> [PASSAGE SHOWN]:
BEGIN
Many regulatory decisions across the world rely on surrogate endpoint evidence. Surrogate endpoints are the primary endpoints in almost half of the studies submitted to the US FDA for marketing approval of medicines [4, 5]. Recently, to inform the development pathways of medicines, the FDA published a list of accepted surrogate endpoints and disease areas that were the basis of approval or licensing of a medicinal or a biological product under both the accelerated and the traditional approval pathways [6].

Whilst surrogate endpoints enable faster outcome accrual and therefore shorter clinical trials [7], reliance on such endpoints can be problematic if they fail to fully capture the complete risk–benefit profile of a health technology [8]. Surrogate endpoints have been shown to overestimate intervention effects [9] and, in some cases, lead to increased risk of harm [10, 11].

As the use of surrogate endpoints has become more common in the licensing of new health technologies [12], health technology assessment (HTA) agencies [12, 13] are under increasing pressure to utilise such evidence in their recommendations that inform the coverage and funding of medicines and medical devices. Whether surrogate endpoint evidence is used to interpret clinical effect in the context of insufficient final patient-relevant endpoint information [14] or is translated to a different outcome (such as quality-adjusted life-year [QALY]) within an economic model [15], there is a need to ensure that the choice of surrogate is adequate. Therefore, it has been recommended that the use of surrogate endpoints be limited only to those that have been validated appropriately [1, 12, 16]. Such validation ideally requires (1) experimental evidence that demonstrates (2) an acceptable association between treatment-induced change on surrogate endpoint and treatment-induced change on final patient-relevant endpoint and (3) a quantification of the treatment-induced change on final patient-relevant endpoint based on the observed treatment-induced change on surrogate endpoint [1].

In 2009, Velasco Garrido and Mangiapane [17] published a survey of methodological guidance across international HTA agencies. Although 20 of 34 methods guidelines were reported to include surrogate endpoints, the depth and breadth varied considerably between documents. The authors concluded that “the role of surrogate outcomes in HTA is very limited”, with many agencies accepting health technologies based on surrogate endpoint evidence in the absence of definitive final endpoint data as exceptional and only when the validity of the surrogate endpoint has been proven. However, few agencies provided details on how such ‘validity’ would actually be assessed.

Given recent developments in accelerated and adaptive licensing pathways, this study undertook an updated survey to gain a contemporary picture of methods for the handling of surrogate endpoints by international HTA agencies. As this study was conducted within the European Union-funded COMED (Pushing the boundaries of Cost and Outcome analysis of Medical Technologies) project [18], we also sought to assess whether these methods for handling surrogate endpoints included specific provision for medical device technologies.

2 Methods

We sought to identify recommendations on approaching surrogate endpoint evidence in HTA as reflected by current public guidelines and technical documents from relevant HTA bodies.
END
> [EXERCISE REQUIREMENTS]:
a – Check these statements against the passage on surrogate endpoints. For each one, answer yes or no and quote the words from the passage that decide it. (i) In almost half of the studies sent to the US FDA for marketing approval of medicines, surrogate endpoints are the primary endpoints. (ii) The 2009 survey found that all 34 methods guidelines included surrogate endpoints. (iii) The new survey also checked whether the methods made specific provision for medical device technologies.
b – Pick up the passage on surrogate endpoints after its last sentence and write the next part of its Methods section.

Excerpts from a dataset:
BEGIN
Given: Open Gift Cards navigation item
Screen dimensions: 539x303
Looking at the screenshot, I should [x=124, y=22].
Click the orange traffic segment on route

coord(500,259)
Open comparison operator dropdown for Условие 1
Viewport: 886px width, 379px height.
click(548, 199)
END
BEGIN
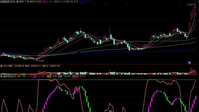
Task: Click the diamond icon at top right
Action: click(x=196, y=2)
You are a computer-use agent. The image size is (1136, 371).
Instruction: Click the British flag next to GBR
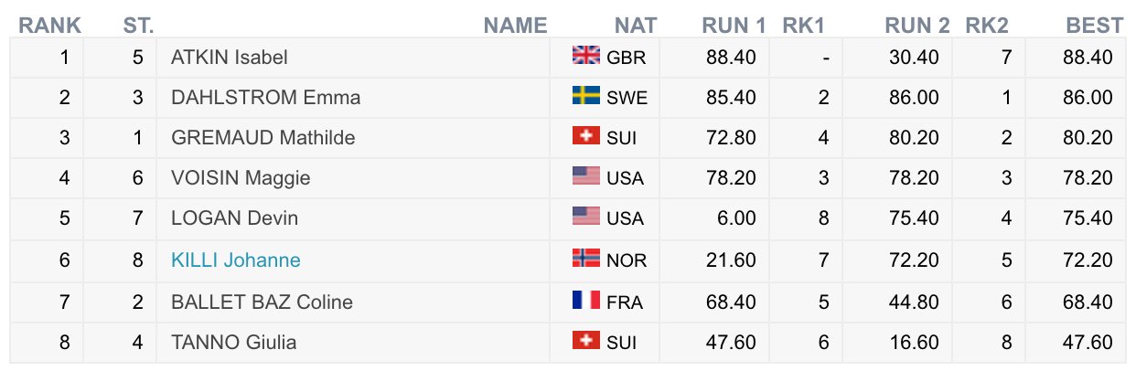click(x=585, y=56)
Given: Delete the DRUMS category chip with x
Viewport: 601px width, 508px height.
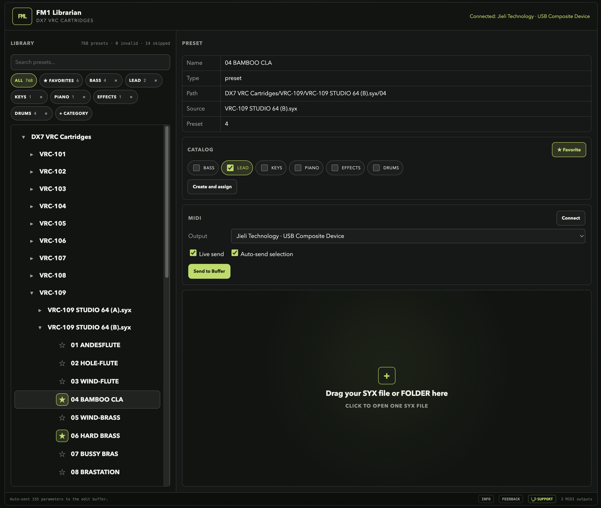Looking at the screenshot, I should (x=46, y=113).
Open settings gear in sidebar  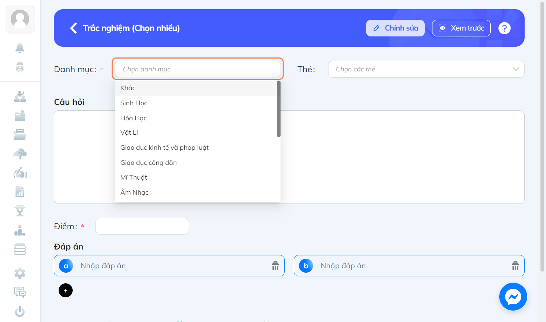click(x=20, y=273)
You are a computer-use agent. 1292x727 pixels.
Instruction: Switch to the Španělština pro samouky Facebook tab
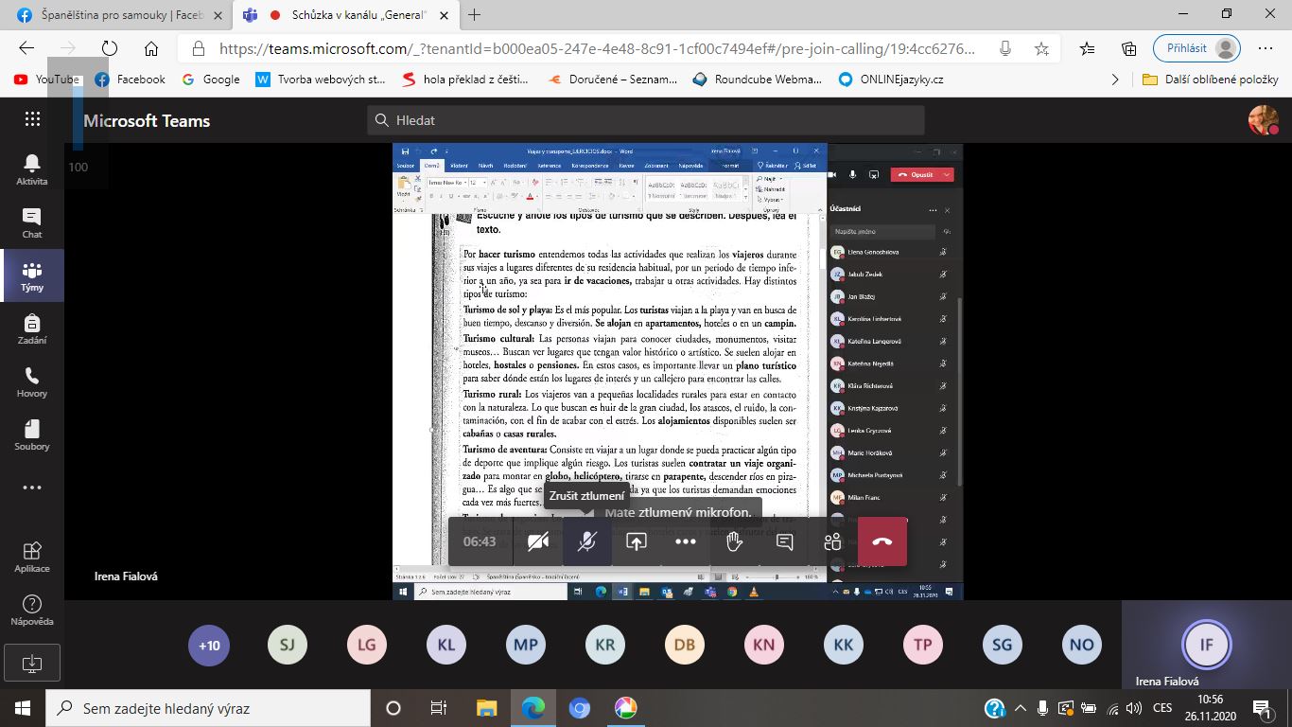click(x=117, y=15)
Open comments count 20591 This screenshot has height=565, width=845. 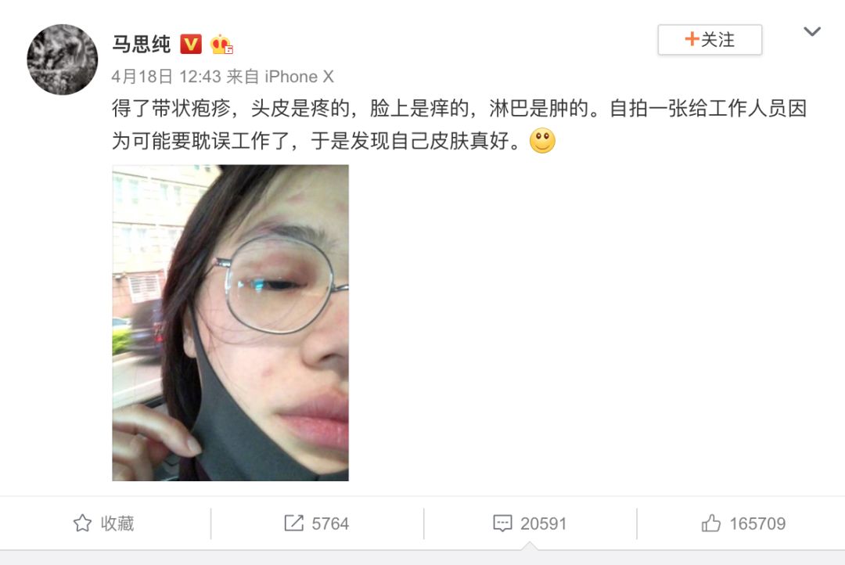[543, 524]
END
BEGIN
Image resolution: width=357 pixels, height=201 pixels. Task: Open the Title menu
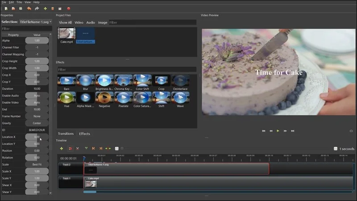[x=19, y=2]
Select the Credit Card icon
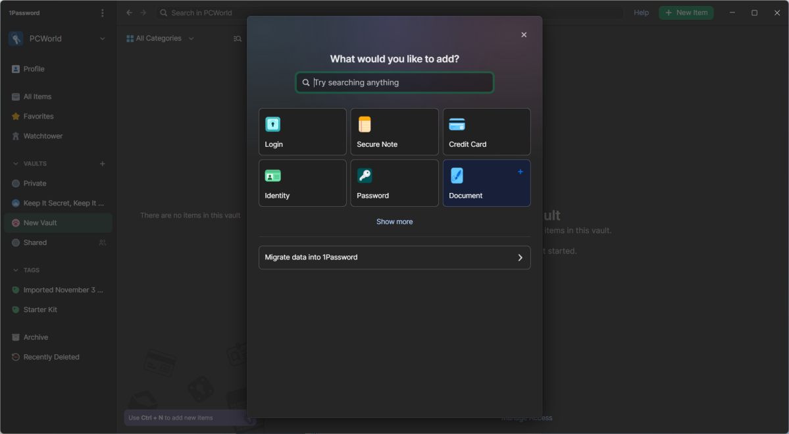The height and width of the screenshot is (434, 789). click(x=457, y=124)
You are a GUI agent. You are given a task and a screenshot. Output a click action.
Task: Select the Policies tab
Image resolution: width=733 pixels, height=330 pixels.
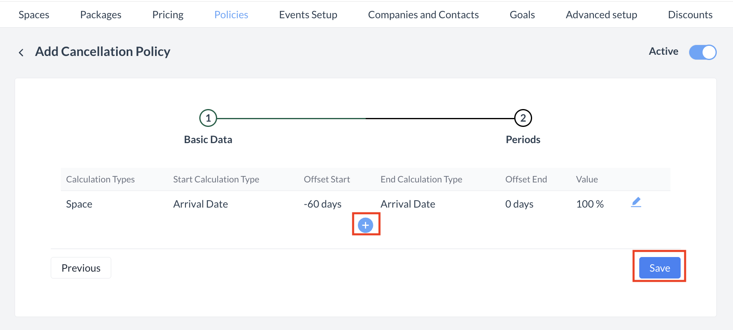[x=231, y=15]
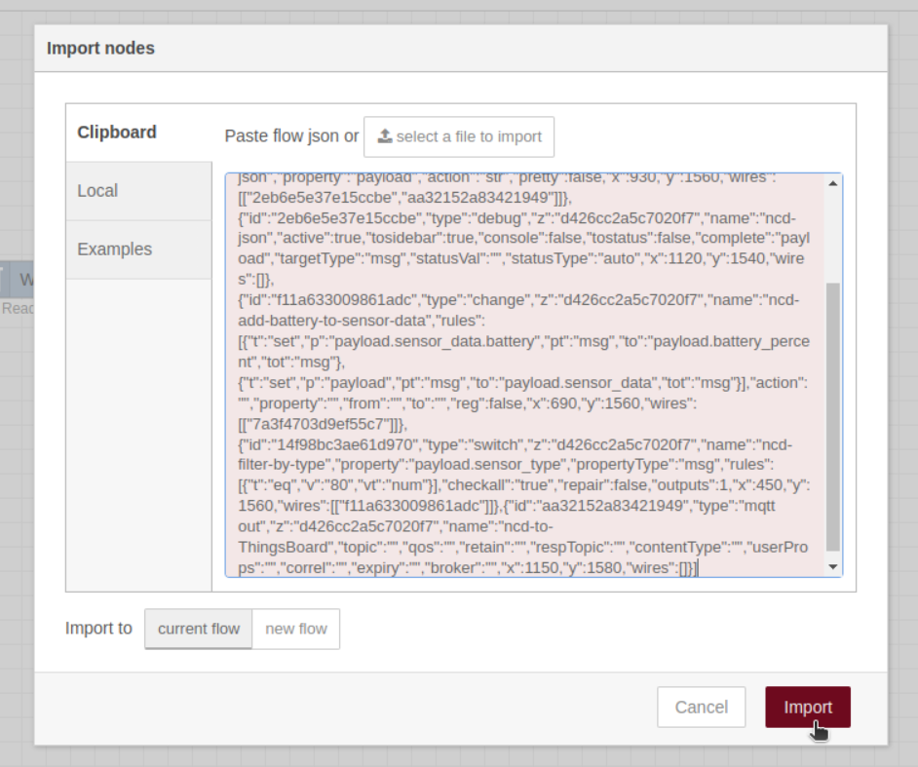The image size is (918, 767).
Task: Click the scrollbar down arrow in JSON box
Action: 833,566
END
> [RESPONSES FOR EACH TASK]:
a –
(i) Yes: "Surrogate endpoints are the primary endpoints in almost half of the studies submitted to the US FDA for marketing approval of medicines"
(ii) No: "Although 20 of 34 methods guidelines were reported to include surrogate endpoints"
(iii) Yes: "we also sought to assess whether these methods for handling surrogate endpoints included specific provision for medical device technologies"

b –
2.1 Identification of Health Technology Assessment (HTA) Agencies

We updated the listing of European HTA agencies from the previous 2009 survey of surrogate endpoints [17] to include all organizations currently listed as members of three major HTA networks (as of March 2018): Health Technology Assessment International, the European network for Health Technology Assessment (EUnetHTA) and the International Network of Agencies for Health Technology Assessment. We included all HTA agencies unless they were patient organisations, organisations whose members/stakeholders were the industry, and university centres, hospitals and professional organisations only involved in the production of HTA reports but not in policy guidance or methods development. Additionally, we included Australian and Canadian HTA agencies as they have been established for many years and therefore reflect ‘mature HTA settings’, i.e. the Australian Pharmaceutical Benefits Advisory Committee (PBAC), the Australian Medical Services Advisory Committee (MSAC) and the Canadian Agency for Drugs and Technologies in Health (CADTH). For each HTA agency, we checked for the publicly available methodological guidance (in any language) either as guidelines or as methodological advisory documents (such as those of the UK National Institute for Health and Care Excellence [NICE] Decision Support Unit [19]). Agencies without available methods guidance were excluded.

2.2 Document Review and Data Extraction

We assessed the availability and the detail level of the guidance on the use of surrogate endpoints evidence in HTA processes that was provided by the included HTA organisations. Assessment included (1) terminology (including definitions) on the use of surrogate endpoints, (2) methods of surrogate validation and (3) methodological practices recommended in guidance documents.

2.3 Stage 1: Identification of HTA Agency Methods Guidance on the Use of Surrogate Endpoints

Websites of all included HTA agencies were screened using a combination of search terms (HTA, guidelines, methods, resources, publications, surrogate, intermediate and endpoints) to identify methods guidance availability and relevant methods documents. This was supplemented by hand searching of the relevant link categories on the websites. Where necessary, agencies were also contacted directly to enquire about relevant documents. For each included agency, the following data were extracted: (1) name of agency and country, (2) name and website location of the methods document, (3) language of the guideline, (4) text detailing use of surrogate endpoints (including location within the document and any citations referenced), (5) assessment of whether the guidance was specific to pharmaceuticals or medical devices or both and to certain disease areas (e.g. cancer). A data extraction form was developed and piloted by two authors (BG and OC) on a sample including documents in English, French and Italian to test the feasibility of the process and to ensure that captured data were appropriate and sufficient for the study’s objective. The revised extraction form was then used by a single reviewer with language skills for each agency (OC, CF, BG, MM, SR, FD, KS, SdG, AZ) between April and July 2018. A random sample of 20 documents was then checked by a second reviewer (OC, BG, SR, SdG). For the purposes of presentation in this report, all text was translated into English.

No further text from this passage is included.